2024 Abstracts

Estimating Groundwater Recharge Across Mountainous Catchments

Authors

W. Payton Gardner1* (payton.gardner@umontana.edu), David Baude1, Nicholas Thiros2, Kenneth Hurst Williams2

Institutions

1University of Montana, Missoula, MT; 2Earth and Environmental Science, Berkeley National Laboratory, Berkeley, CA

Abstract

This project reports on efforts to characterize and model deep groundwater system dynamics across a gradient of landscape and subsurface properties in montane to subalpine watersheds in west-central Montana and central Colorado. Multilevel groundwater wells have been installed in a variety of landscape positions and subsurface geology across the different watersheds. Borehole geophysics, core logging, and slug tests are used to characterize subsurface structure and hydraulic properties at drilling locations. Continuous water level and temperature logs are used to provide information on seasonal hydraulic dynamics. Environmental tracers (CFC, SF6, 3H-3He, stable noble gas isotopes, stable isotopes of water) collected in wells and adjacent streams are used to provide information on timing, location, and volume of groundwater circulation. Researchers include new results of 39Ar as a tracer capable of measuring intermediate groundwater ages. These datasets are incorporated into conceptual and numerical models of integrated surface and subsurface flow to provide insight into the role of groundwater in hillslope and watershed behavior. Researchers find that mountains host active groundwater systems with strong seasonal responses to changing infiltration and evapotranspiration. Measured groundwater ages in these deep bedrock systems are characterized by a mixture of young and old water, with mean ages of 100 to 1,000 years.
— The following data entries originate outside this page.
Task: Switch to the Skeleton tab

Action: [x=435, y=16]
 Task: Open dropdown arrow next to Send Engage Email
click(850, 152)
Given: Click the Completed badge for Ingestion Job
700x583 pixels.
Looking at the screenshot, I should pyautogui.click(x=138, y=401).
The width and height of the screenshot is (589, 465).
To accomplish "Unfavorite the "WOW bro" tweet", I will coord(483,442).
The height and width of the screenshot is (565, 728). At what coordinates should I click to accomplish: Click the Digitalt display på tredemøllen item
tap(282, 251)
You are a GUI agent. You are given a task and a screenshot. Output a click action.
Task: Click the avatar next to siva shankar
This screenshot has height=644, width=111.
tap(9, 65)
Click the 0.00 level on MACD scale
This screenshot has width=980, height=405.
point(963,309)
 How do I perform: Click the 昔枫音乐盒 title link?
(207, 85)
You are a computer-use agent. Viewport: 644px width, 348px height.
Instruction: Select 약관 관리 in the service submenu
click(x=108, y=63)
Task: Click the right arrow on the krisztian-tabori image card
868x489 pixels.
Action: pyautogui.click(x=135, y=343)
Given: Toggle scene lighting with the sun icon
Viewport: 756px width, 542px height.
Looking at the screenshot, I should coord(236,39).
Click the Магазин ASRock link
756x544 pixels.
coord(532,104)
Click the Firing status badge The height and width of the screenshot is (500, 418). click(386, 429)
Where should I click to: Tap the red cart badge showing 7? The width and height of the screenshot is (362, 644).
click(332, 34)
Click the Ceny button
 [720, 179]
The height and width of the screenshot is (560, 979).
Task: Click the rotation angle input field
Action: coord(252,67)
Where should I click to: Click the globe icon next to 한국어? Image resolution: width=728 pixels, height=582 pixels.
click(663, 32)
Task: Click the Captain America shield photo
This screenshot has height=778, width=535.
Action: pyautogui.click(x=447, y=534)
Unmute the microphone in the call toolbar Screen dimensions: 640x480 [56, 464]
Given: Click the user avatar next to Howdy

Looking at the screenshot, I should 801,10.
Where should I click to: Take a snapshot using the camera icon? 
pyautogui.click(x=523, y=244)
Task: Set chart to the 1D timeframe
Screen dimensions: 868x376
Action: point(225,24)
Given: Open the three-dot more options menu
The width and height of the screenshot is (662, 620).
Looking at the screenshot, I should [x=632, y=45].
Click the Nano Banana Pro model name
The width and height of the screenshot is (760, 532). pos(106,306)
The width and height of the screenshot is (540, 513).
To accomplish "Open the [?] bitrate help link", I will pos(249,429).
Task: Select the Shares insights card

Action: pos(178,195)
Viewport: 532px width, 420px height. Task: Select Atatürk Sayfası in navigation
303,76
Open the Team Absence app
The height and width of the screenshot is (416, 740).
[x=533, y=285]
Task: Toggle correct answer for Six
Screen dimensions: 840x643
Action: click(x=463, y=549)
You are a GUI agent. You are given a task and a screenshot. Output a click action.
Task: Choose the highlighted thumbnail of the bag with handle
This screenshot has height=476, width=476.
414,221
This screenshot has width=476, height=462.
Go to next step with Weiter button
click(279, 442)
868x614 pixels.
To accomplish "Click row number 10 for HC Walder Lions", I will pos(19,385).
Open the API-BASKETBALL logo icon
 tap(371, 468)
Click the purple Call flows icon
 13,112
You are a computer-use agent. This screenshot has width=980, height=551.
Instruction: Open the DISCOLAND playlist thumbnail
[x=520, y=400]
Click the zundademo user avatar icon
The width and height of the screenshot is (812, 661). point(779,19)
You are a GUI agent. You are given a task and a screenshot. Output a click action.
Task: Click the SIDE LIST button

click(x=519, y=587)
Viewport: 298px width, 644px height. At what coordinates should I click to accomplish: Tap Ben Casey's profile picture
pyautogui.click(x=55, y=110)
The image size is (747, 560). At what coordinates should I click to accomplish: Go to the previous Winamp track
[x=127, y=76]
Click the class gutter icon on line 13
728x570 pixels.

Models of surface and subsurface flow are highly sensitive to subsurface hydraulic characteristics, and specific subsurface configurations are required to fit the observed water table dynamics and groundwater mean ages. The deep critical zone including the saprolite and bedrock groundwater systems are an important, but often underexplored control on watershed hydrogeochemical function in mountainous systems. This project is producing new insight into the form and function of these hidden systems, and the role of deep, old groundwater in watershed function.